**Work to complete**:
[1] In the post about Pale Fire, explain why the writer says the echo of Pope's work is not found in the manner of Shade's "poetry." Please answer in one to three sentences.
[2] Write the next part of the post about Pale Fire, picking up from its last words.

**Excerpt to read**:
Subject:
Re: [NABOKV-L] PF: Last gasp |
From:
Chaswe@aol.com |
Date:
Mon, 27 Nov 2006 02:44:33 EST |
To:
NABOKV-L@listserv.ucsb.edu |
The last few weeks on the
list have greatly aided me to several, reasonably firm but perhaps
temporary, conclusions about PF, and I feel deeply obligated to all the
contributions from every list member on all sides of this
myriad-facetted topic, which, after the following summary, I shall do
my utmost to abandon.
Basic premise: Accept
that both halves of PF emanate entirely from the inventive mind of
Botkin, a mad Russian, who is extremely difficult to place within the
organisational structure of
Accept, ergo, that Botkin
is a reversed image of Nabokov. Nabokov also remarked that PF is
“jolly”: ie the book’s ultimate and only begetter, VN not Botkin, is a sane man with a highly developed sense of
un-American humour, laughing at himself, as well as at oozily plodding
ploughman poets and pedantic mediocre academics. He is having fun at
the expense of all the Kinbotes who follow his train, and swallow his
bait. I include myself.
The work of Pope that is
distantly echoed in PF is not to be found in the manner
of Shade’s “poetry”, with its frequent
forced rhymes and clumsy enjambments (quite absent from Pope’s verse),
but, rather, in Pope’s Dunciad. VN’s
pointer to Pope, expressed through Mary McCarthy’s apparently ghosted
encomium, refers in this respect to PF, the book, as a whole.
Quote, from the Literary
Encyclopedia website: The Dunciad Variorum
(1729) is an expanded version of the first Dunciad (1728), with the mock-critical apparatus of “The Publisher's
Advertisement”, “A Letter to the Publisher”,
“The Prolegomena of Martinus Scriblerus” (including
“Testimonies of Authors concerning our Poet and his Works” and “A
Dissertation of the Poem”), “Notes Variorum”, seven (!) appendices and two (!) indexes.
Also Pope had remarked that “the life of a Wit is a
warfare upon earth”; and he seized
on what he considered to be pedantic fault-finding of the dullest kind
as the final provocation.
Also: Pope's concern in his later poetry with what he
saw as the impoverishment of contemporary British culture and society
is nowhere more evident than in [his] final version of the poem. It
expresses his deep dismay concerning the feared loss of
Intermingled with the
intermittent bathos of Shade’s poem, and the many startlingly obtuse
observations in Kinbote’s commentary, are several of VN’s own, fairly
sincerely held views about life, death,
immortality, scholarship and literary art. The deviousness, and
creatively misleading pointers to a “solution” of the puzzles contained
within the narrative are consistently sustained from beginning
to end. To take one simple instance, in the index, a “bodkin or botkin”

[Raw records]

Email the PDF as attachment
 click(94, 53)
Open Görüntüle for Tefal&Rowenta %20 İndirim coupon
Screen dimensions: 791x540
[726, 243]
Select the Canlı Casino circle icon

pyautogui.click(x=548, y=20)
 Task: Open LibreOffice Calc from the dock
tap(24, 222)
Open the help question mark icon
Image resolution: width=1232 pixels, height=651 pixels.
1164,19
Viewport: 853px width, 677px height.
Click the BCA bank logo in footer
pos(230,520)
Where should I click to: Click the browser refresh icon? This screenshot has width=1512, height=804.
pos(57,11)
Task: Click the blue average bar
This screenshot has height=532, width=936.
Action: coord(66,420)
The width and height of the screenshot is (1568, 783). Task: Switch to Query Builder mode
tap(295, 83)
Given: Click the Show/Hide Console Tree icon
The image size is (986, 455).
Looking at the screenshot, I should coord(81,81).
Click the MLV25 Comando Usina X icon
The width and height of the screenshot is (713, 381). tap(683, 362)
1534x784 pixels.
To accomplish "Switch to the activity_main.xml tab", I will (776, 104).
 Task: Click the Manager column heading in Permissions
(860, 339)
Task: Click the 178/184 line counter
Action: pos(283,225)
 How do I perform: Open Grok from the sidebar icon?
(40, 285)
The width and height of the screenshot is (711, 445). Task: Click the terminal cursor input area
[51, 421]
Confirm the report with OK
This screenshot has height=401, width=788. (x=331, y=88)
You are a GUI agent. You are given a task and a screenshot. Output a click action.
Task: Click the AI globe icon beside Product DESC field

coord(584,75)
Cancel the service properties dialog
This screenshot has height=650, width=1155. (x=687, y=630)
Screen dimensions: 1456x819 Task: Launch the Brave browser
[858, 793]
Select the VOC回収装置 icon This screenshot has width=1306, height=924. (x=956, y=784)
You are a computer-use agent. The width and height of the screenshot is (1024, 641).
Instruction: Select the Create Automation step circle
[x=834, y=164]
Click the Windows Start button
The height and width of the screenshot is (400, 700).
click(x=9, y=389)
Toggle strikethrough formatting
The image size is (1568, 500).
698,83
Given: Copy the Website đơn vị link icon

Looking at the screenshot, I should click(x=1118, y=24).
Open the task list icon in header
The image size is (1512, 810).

**Answers to each task**:
[1] Shade's "poetry" has frequent forced rhymes and clumsy enjambments, and these are quite absent from Pope's verse. For that reason the writer finds the echo in Pope's Dunciad instead and says Nabokov's pointer to Pope refers to the book as a whole.

[2]
can be many things but one thing it certainly is not, is a “Danish
stiletto”.
Other titbits
VN must have known
Carroll’s Poeta Fit Non Nascitur. A few lines leap
out:
How shall I
be a poet?
How shall I
write in rhyme?
………
epithets, like pepper,
Give zest to
what you write
First fix
upon the limit
To which it
shall extend:
Then fill it
up with 'Padding' ………
Verse fit, poetry
nascitur.
I also recollect that VN
was quite a film fan. Besides the image of Tauret, which the
description of Hazel’s swampy death brought to mind, I also thought of
Hitchcock’s Psycho, 1960, which VN would most probably
have recently seen, and how …. the swamp, a
hideous black bog, swallows up Marion’s white car as efficiently as a
toilet disposes of a load of crap. Out of sight, out of mind. (Alan Vanneman http://www.brightlightsfilm.com/28/psycho1.html). Though
Last night I happened to
watch Bergman’s Persona, 1966, and ruminated on its
thematic parallels with PF, ie the transference of identity from one
person to another. The vast, unbridgeable difference
is that Bergman’s picture is utterly humourless. Talk about gloomy
Scandinavians!
Envoi, coda, or more
explicitly, tailpiece:
Having at last
bagged a brace of Partridges (1955 & 1968), and spiced them with an
exhaustingly exhaustive Booth (1977), it is clearer to me than ever
that the OED is right, and that “Will” was no more standard Elizabethan slang not only for penis
but also for vagina than, say,
“Harry” is in 2006. Royal names. Ingram & Redpath refer to the
apparently “common cant sense” (Booth p.466), but where are their examples?
Quote, VN, 1962: "Criticism is valid
only when illustrated with examples.”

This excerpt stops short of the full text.